Mari kita melihat apa yang Alkitab catat tentang apa yang dilakukan gereja mula-mula:
"Orang-orang yang menerima perkataannya itu memberi diri dibaptis dan pada hari itu jumlah mereka bertambah kira-kira tiga ribu jiwa. Mereka bertekun dalam pengajaran rasul-rasul dan dalam persekutuan. Dan mereka selalu berkumpul untuk memecahkan roti dan berdoa..." (Kisah Para Rasul 2:41-42).

Apa yang tercermin dalam aktivitas gereja mula-mula ini adalah pola yang seharusnya dengan setia diikuti oleh gereja masa kini. Ada tiga hal yang perlu dicermati di sini. Yang pertama adalah bahwa gereja mula-mula membangun dirinya di atas pengajaran rasul-rasul. Lukas mencatat, "mereka bertekun dalam pengajaran rasul-rasul." Frasa "dengan tekun" dalam ayat tersebut harus kita cermati agar kita mendapat pemahaman yang benar. Secara sederhana, dapat dikatakan bahwa Inti dari kedewasaan di dalam Kristus adalah pertumbuhan jemaat melalui pembacaan dan penyelidikan Alkitab sebagai Firman Allah yang diwahyukan bagi jemaat masa kini.

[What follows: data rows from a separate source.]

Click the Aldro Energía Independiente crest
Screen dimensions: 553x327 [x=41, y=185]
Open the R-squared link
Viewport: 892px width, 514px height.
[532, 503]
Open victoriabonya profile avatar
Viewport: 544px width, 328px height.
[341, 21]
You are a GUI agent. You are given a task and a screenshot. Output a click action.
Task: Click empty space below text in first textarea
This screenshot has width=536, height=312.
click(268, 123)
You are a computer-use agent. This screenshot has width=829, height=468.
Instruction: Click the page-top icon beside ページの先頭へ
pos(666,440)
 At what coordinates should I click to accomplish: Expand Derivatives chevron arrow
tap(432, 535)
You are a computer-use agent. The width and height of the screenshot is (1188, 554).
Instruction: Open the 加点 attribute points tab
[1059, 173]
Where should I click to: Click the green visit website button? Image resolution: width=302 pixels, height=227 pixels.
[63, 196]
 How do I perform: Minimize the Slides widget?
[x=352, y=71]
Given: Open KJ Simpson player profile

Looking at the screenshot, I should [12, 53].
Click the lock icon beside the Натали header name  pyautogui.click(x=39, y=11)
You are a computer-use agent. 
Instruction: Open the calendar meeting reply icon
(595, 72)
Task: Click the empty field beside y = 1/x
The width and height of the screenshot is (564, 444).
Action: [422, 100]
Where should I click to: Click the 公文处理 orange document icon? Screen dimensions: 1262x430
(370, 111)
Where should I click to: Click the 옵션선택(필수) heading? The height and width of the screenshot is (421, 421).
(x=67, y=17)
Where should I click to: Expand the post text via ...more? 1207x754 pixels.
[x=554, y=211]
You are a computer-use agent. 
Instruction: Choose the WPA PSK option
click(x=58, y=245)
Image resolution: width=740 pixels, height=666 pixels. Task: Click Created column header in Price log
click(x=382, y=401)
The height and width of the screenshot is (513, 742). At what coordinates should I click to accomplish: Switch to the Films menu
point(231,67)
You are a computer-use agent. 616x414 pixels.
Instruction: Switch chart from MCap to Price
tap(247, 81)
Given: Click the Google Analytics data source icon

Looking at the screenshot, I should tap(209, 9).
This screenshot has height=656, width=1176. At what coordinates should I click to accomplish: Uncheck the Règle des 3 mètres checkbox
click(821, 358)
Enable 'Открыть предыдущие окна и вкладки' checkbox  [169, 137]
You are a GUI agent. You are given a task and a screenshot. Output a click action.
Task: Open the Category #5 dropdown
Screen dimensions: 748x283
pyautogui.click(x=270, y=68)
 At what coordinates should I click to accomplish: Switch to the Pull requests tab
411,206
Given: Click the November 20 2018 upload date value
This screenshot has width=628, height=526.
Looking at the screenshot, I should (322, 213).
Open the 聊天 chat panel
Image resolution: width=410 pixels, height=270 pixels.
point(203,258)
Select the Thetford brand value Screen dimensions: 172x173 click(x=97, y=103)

Yang kedua, jemaat mula-mula ketika berkumpul mereka akan memecah roti, saling berbagi dan bersukacita bersama (ay. 42 dan ay. 46). Inilah gambaran berbagi hidup dan saling memberi diri yang dipraktekkan jemaat mula-mula. Praktek saling membagi hidup ini begitu orisinil, sehingga banyak orang akhirnya "gentar" dan kagum, serta tertarik dengan komunitas Kristen mula-mula ini (ay. 43, 47). Ini berbeda dengan banyak gereja saat ini. Gedung yang sedemikian megah membuat pertemuan-pertemuan jemaat menjadi begitu formal dan kaku, sehingga tidak nampak lagi praktek saling memberi diri dan berbagi hidup. Akhir-akhir ini banyak gereja mempraktekkan ibadah rumah-rumah. Namun, toh prakteknya tetap formal dan yang terjadi kemudian adalah "memindahkan ritual dalam gereja ke rumah-rumah." Tidak ada saling share atau membagikan pergumulan hidup, menyelidiki Alkitab bersama, dan saling mendoakan satu dengan yang lain. Jangan tanya apa yang dilakukan "gereja rumah" sekarang yang berkaitan misi. Dorongan untuk mereka "berdampak", bersaksi dan melayani masyarakat sekitarnya saja tidak pernah diuangkap gamblang dalam pertemuan-pertemuan "gereja rumah" abad ini.

Maka dampak "gereja-gereja rumah" abad sekarang sangat berbeda dengan "jemaat rumah mula-mula." Dulu jemaat memiliki dampak yang luar biasa bagi orang di sekelilingnya. Namun yang terjadi di tengah jemaat rumah masa kini adalah kehilangan "daya pikat" bagi masyarakat sekelilingnya.

Itulah gereja abad ini. Semakin megah gedungnya, semakin aktif jemaatnya, semakin sejuk ruang-ruang pertemuannya, namun semakin kehilangan "daya kesaksiannya" sebagai komunita yang seharusnya berdampak.